Há três espécies de cérebros: uns entendem por si próprios; os outros discernem o que os primeiros entendem; e os terceiros não entendem nem por si próprios nem pelos outros; os primeiros são excelentíssimos; os segundos excelentes; e os terceiros totalmente inúteis.

Maquiavel

O primeiro método para estimar a inteligência de um governante é olhar para os homens que tem à sua volta.

Maquiavel

Para Maquiavel entender o comportamento humano diante do poder é fundamental a fim de que o poder delibere ações que permitam antecipar o que se deve fazer para perpetuar esse poder.

Ele tinha uma visão de que a natureza humana era profundamente egoísta e voltada para a busca do poder.

Retinha a importância da necessidade de incutir o medo como motivador para controlar as circunstâncias, argumentando que os governantes deviam agir com ambição e crueldade avaliando a realidade, e entendia que “os rebeldes” que se opõem ao poder não deviam ter lugar na sociedade.

Pare ele, o poder, tem de ser capaz de agir de forma imoral para garantir a aparente estabilidade política, e não de acordo com o que ele chamava de ideais abstratos.

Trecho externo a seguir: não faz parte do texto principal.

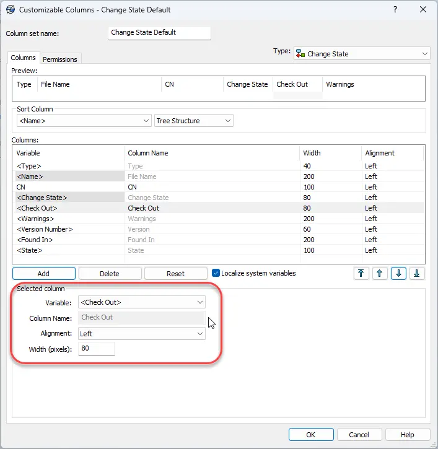Open the Type dropdown showing Change State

Política era para ele astúcia e pragmatismo numa busca implacável pelo poder.

Um governante deveria manipular, enganar os outros, usar de todas as persuasões, utilizar toda a estratégia da propaganda em seu favor, numa busca absolutamente implacável para alcançar os seus objetivos.

Para Maquiavel, o contexto molda todas as ações das pessoas e determina as suas decisões, donde, entender as circunstâncias é essencial para entender e manobrar a natureza humana.

Inúmeras são as referências de Maquiavel aos desejos (ou humores) que constituem a dinâmica pulsional de toda civiltà.

Quanto à natureza dos humores, refletia que “o desejo dos grandes é positivo porque determinado, ao passo que o desejo do povo, indeterminado, é negativo: antes de mais nada, o povo exige apenas não ser oprimido”.

Para muitos, isto significa o esvaziamento do desejo do povo de todo e qualquer conteúdo político ou significa que o povo “não quer saber nada do poder”.

Acresce que para Maquiavel existem duas funções para a religião: “a que implica que o governante saiba como quer interpretar a religião, e a segunda, a de conseguir com essa interpretação, conduzir o povo ao que ele chama de patriotismo” (Josete Soboleski).

E enfim,

São tão simples os homens e obedecem tanto às necessidades presentes, que quem

engana encontrará sempre alguém que se deixa enganar.